■ Information given:
——————

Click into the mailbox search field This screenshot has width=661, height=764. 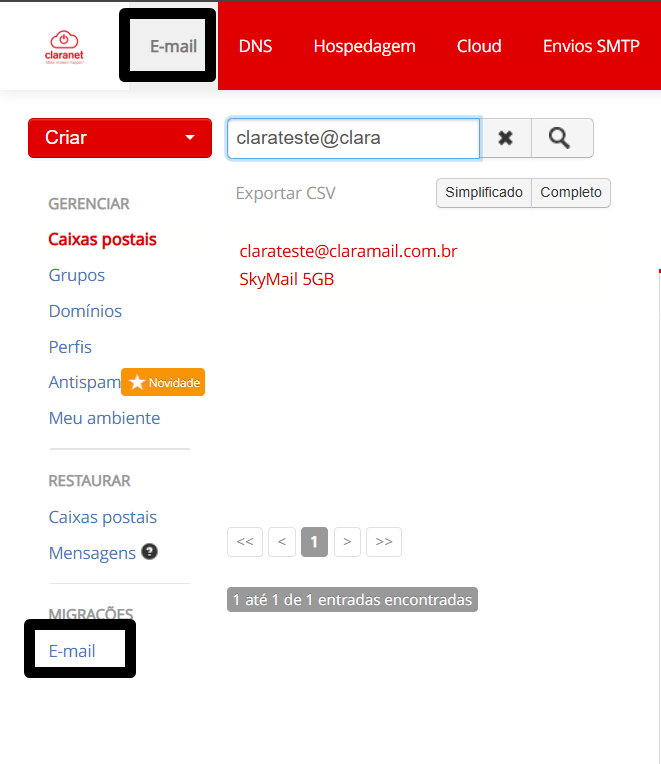click(x=353, y=138)
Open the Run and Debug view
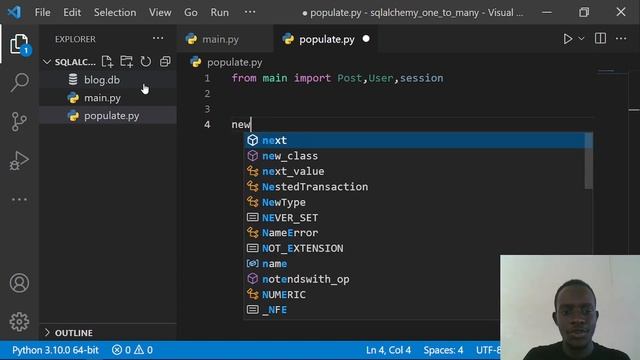The image size is (640, 360). [19, 160]
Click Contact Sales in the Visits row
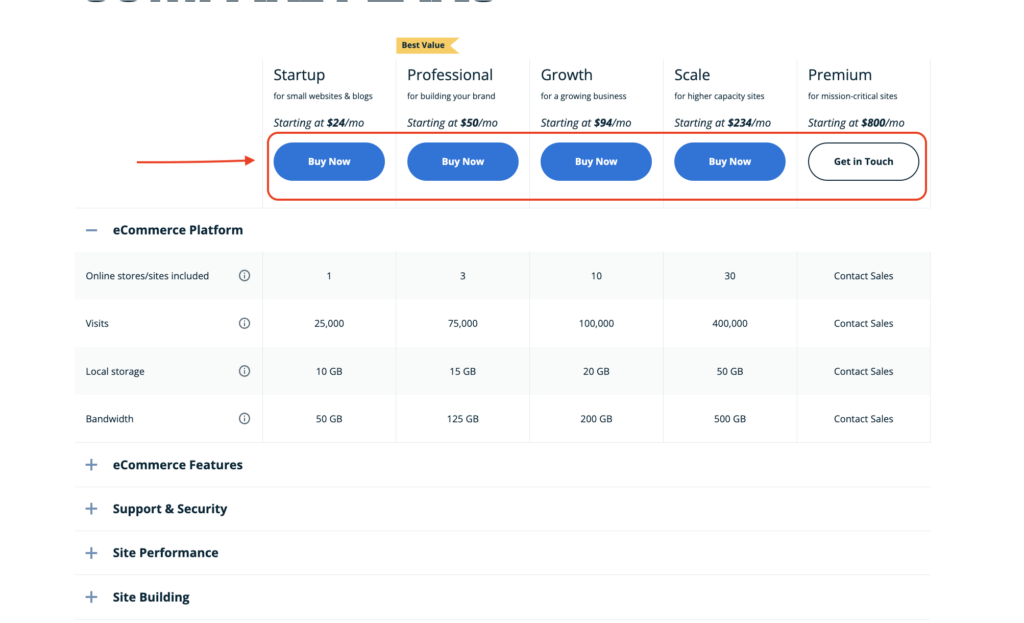This screenshot has width=1024, height=623. 863,324
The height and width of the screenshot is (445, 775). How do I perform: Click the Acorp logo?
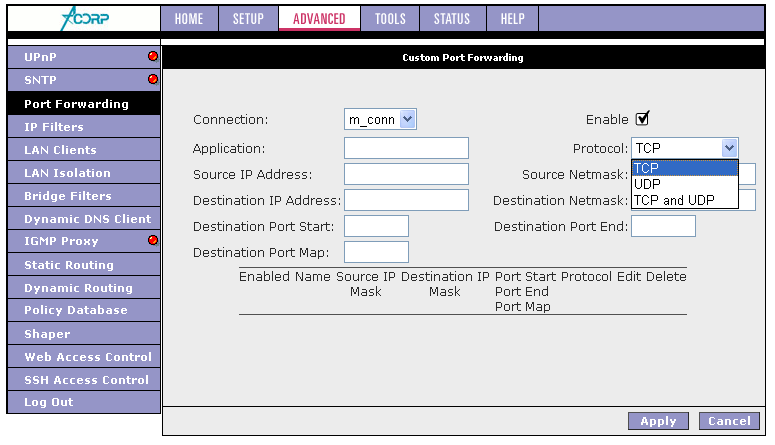pyautogui.click(x=82, y=18)
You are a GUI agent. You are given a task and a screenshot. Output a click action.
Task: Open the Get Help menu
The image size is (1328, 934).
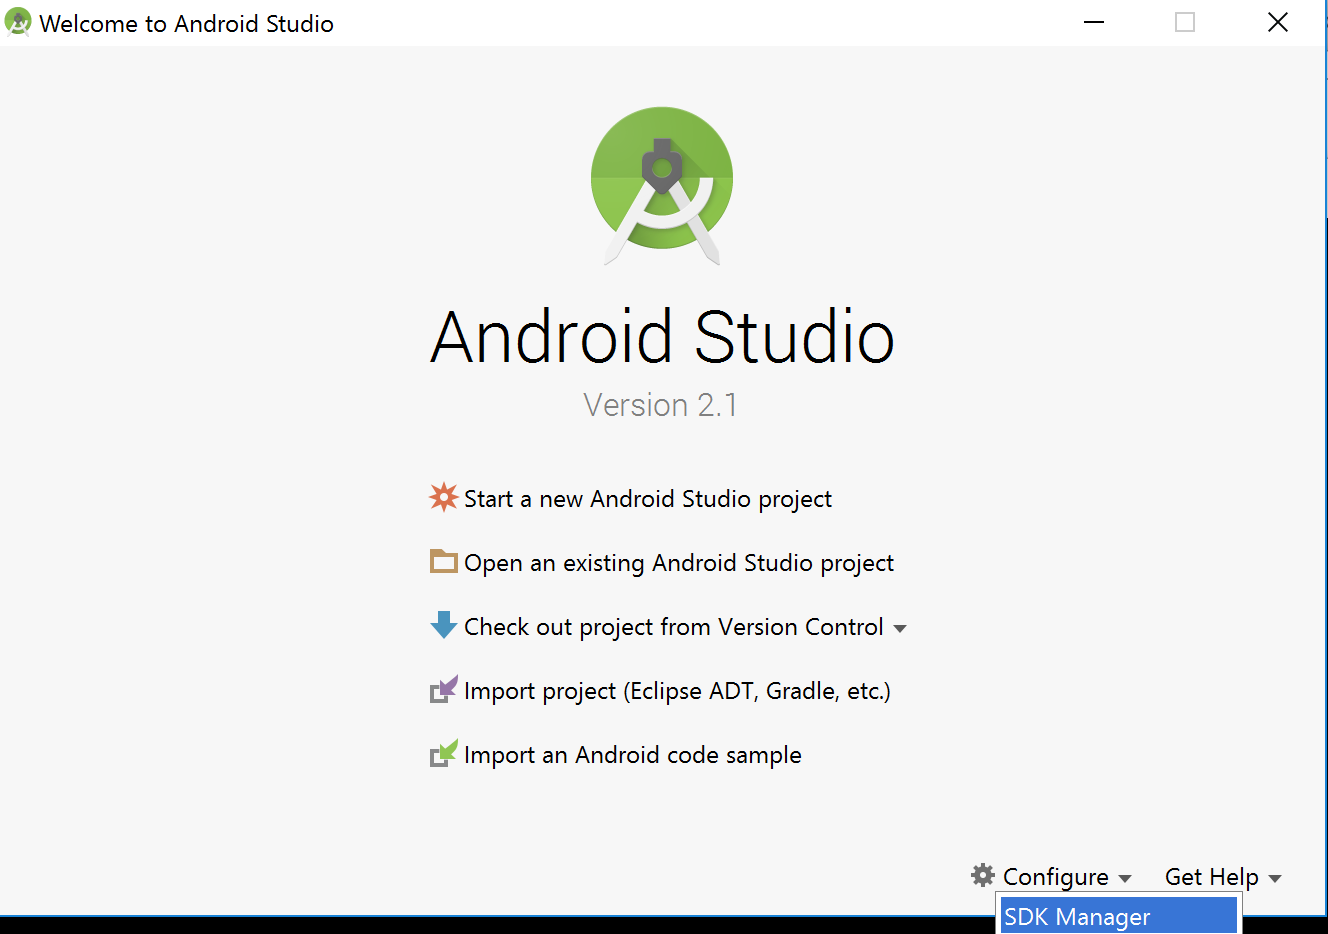click(x=1210, y=876)
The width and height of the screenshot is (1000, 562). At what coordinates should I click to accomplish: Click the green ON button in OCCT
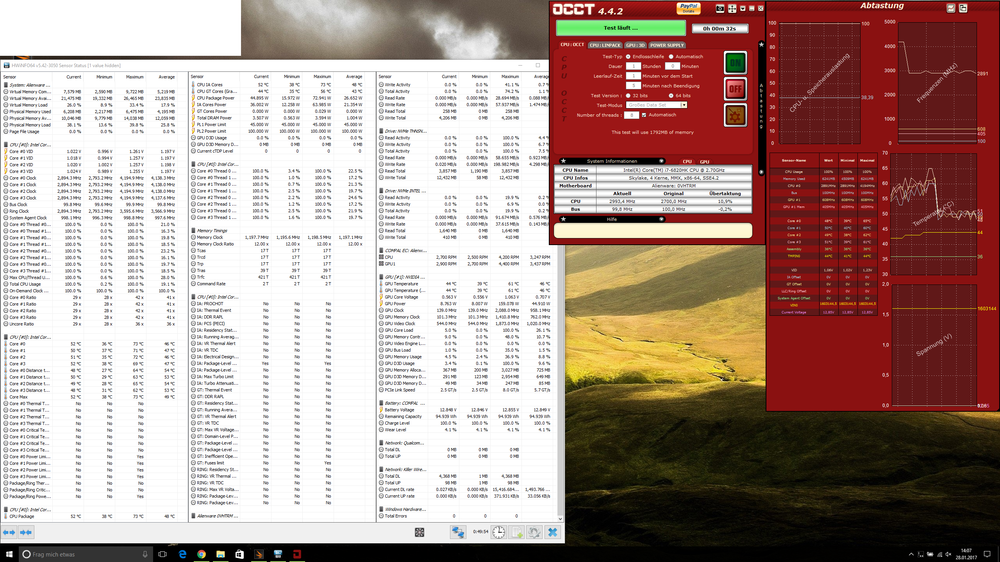(x=734, y=63)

——————

■ What this task involves: Only the lines from the one containing "The width and" through the last line of the data may appear in the answer, each given again exactly and with pictures left out.

■ Task answer:
The width and height of the screenshot is (1000, 562). At what coordinates should I click to accomplish: Click the green ON button in OCCT
(x=734, y=63)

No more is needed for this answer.